ПРЕДОСТАВЛЕННЫЙ ОТРЫВОК =
↓↓↓
Новый зал, в который он нас заводит, – это какое-то логово неистового чучельника: бессчетные рога, свисающие со стен головы серн, набитые фазаны, для разнообразия дополненные тропическим попугаем, стервятником и совой в стеклянных витринах. Здесь же оружие, которым добыто все это мертвое великолепие: арбалеты, пики, мечи, щиты и даже целый комплект доспехов. За исключением компании Людвига II и Иисуса мы ужинаем в одиночестве. Треск горящих дров, раздающийся с другого конца зала, периодически нарушает тишину этого склепа. Из страха оскорбить всеобщий покой наш разговор принимает форму перешептывания: мы в основном обсуждаем странность окружающей обстановки и придумываем, как выудить информацию из нашего севернобаварского хозяина. Странное становится и вовсе сюрреалистическим, когда из колонок, размещенных на головах статуэток монахов, внезапно раздается бравурная духовая музыка с отдаленно средневековым мотивом, а после – саундтрек “Храброго сердца”.
↑↑↑
ЗАПИСИ ДАННЫХ =
↓↓↓
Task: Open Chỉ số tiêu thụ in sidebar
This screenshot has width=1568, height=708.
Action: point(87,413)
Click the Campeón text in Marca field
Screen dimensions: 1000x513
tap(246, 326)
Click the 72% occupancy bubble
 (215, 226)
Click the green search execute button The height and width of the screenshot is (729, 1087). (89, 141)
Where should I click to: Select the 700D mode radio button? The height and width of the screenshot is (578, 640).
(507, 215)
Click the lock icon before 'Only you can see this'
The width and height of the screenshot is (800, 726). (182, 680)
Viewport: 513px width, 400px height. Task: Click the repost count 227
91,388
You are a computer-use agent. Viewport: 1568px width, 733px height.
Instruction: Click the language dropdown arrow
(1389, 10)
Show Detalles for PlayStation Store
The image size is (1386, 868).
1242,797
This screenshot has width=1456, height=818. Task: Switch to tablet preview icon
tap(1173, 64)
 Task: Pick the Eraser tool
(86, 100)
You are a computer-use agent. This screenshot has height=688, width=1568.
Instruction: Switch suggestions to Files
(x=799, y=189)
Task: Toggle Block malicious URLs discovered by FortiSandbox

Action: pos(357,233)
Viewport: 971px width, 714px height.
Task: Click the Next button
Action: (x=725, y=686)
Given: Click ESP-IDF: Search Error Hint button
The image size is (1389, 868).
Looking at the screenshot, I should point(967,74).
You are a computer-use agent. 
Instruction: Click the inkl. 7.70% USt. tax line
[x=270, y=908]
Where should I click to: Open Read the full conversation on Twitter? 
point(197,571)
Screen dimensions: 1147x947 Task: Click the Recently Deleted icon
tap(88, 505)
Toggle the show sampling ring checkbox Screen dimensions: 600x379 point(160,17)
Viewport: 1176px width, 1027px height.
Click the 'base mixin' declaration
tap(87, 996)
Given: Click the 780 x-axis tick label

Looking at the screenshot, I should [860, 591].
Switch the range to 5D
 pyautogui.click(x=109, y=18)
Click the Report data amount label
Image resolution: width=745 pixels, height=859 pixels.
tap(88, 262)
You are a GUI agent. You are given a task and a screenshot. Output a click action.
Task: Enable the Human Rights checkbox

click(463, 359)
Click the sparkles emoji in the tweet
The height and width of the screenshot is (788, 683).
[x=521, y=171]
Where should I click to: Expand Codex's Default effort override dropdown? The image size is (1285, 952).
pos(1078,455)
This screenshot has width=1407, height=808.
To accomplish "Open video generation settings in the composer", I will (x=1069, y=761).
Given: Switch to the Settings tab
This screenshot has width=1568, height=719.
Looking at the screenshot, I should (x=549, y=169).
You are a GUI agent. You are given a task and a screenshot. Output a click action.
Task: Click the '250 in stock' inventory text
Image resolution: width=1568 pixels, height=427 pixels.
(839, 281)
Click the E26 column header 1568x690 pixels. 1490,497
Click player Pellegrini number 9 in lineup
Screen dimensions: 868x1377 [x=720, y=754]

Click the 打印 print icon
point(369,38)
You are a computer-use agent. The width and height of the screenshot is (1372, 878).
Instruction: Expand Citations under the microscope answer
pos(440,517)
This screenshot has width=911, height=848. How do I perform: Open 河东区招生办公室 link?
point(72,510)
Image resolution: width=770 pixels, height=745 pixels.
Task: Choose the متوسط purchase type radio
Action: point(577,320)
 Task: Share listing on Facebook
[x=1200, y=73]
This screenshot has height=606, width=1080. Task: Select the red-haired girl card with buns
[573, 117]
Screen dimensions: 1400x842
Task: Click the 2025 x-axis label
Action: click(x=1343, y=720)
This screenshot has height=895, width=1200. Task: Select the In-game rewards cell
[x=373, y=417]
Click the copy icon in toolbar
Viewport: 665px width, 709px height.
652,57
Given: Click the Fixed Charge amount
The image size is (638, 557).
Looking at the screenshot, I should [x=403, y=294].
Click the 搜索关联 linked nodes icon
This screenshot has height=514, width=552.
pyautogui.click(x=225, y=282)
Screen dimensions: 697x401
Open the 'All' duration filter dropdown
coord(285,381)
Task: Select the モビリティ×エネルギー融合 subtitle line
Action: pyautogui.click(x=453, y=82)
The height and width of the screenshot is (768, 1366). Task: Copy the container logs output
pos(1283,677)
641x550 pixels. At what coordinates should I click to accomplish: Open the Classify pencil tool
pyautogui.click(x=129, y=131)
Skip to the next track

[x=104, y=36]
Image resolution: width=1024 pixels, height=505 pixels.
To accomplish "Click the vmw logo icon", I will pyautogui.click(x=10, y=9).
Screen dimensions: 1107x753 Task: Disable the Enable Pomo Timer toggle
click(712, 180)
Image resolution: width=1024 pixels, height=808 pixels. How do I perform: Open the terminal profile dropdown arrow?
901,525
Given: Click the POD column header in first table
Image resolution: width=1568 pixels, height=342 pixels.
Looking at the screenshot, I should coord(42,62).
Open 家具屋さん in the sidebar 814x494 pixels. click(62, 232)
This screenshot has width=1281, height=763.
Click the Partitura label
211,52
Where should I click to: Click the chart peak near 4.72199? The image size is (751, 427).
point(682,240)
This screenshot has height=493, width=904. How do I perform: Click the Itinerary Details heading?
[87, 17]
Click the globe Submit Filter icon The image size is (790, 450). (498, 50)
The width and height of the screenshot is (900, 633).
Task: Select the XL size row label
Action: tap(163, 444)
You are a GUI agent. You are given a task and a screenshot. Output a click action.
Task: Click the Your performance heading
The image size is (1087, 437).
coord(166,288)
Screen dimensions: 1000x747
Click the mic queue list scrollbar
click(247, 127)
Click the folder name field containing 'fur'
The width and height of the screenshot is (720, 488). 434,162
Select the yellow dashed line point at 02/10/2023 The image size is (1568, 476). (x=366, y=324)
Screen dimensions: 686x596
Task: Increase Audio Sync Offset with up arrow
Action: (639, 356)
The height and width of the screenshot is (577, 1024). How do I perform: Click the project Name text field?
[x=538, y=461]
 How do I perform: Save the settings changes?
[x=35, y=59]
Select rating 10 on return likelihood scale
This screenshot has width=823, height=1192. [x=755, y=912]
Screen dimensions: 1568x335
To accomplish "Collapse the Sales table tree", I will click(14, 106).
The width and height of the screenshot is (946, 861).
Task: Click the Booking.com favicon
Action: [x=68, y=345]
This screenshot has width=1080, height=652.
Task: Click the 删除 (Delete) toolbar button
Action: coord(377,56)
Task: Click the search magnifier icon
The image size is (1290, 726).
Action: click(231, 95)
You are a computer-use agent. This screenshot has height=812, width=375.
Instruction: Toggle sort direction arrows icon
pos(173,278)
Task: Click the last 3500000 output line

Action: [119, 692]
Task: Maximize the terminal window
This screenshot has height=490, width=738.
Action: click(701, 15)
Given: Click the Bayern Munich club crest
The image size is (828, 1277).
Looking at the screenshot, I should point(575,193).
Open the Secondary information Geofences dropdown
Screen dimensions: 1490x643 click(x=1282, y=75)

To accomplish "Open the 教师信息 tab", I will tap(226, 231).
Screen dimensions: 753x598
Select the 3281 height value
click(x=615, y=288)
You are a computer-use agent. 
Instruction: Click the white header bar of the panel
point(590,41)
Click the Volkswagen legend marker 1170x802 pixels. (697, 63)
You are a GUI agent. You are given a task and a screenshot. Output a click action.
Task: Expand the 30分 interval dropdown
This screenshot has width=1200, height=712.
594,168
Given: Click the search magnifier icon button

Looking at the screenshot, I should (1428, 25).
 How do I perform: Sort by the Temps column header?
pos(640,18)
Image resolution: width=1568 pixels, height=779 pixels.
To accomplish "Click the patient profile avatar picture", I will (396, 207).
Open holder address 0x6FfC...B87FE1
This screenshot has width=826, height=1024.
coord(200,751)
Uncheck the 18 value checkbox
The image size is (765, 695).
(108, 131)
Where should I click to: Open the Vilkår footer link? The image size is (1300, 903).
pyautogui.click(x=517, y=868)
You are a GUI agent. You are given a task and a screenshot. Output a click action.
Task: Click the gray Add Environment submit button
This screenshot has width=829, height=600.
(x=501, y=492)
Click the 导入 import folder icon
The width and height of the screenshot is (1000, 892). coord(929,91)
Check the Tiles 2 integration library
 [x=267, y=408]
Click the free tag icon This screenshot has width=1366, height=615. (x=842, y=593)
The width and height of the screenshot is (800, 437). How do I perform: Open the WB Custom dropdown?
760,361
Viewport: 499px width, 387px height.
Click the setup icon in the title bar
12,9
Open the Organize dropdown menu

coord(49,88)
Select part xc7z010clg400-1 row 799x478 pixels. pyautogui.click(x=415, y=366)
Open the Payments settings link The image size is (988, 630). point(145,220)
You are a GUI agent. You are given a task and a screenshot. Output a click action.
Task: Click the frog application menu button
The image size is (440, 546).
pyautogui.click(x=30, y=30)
↑↑↑
ЗАДАНИЕ =
Напишите продолжение отрывка об ужине в зале с чучелами и охотничьими трофеями, начиная сразу после его последнего предложения. Записи являются самостоятельным материалом, отдельным от отрывка.

ВЫПОЛНЕННОЕ ЗАДАНИЕ =
Наш хозяин периодически показывается в зале, и каждый раз мы пытаемся занять его разговором о погоде или городке. Он отделывается от нас чем-нибудь односложным и идет заниматься своими делами. Дверь снова открывается, но на этот раз в нее входит молодая официантка с пучком белокурых волос и приветливой улыбкой. Происходит преображение: понатыканная повсюду живность больше не пронзает нас леденящими взглядами, бухающая недокельтская музыка больше не раздражает так сильно. Обстановка становится уютней. Мы чувствуем, что нам рады. После обмена любезностями с официанткой мы узнаем, что угрюмого хозяина зовут герр Бетцельд, и это тот самый человек, которого я должен, хотя совершенно не горю желанием, расспросить о прежних знаменитых обитателях замка.
Герр Бетцельд оказывается столь же немногословным насчет Альберта Геринга, как насчет всего остального. Он даже заявляет нам, что никто в городке – и, если на то пошло, во всем мире – ничего об Альберте не знает. Обогатившись этой информацией, мы благодарим его и отправляемся в центр города, чтобы найти место для ночевки и проверить, насколько он прав.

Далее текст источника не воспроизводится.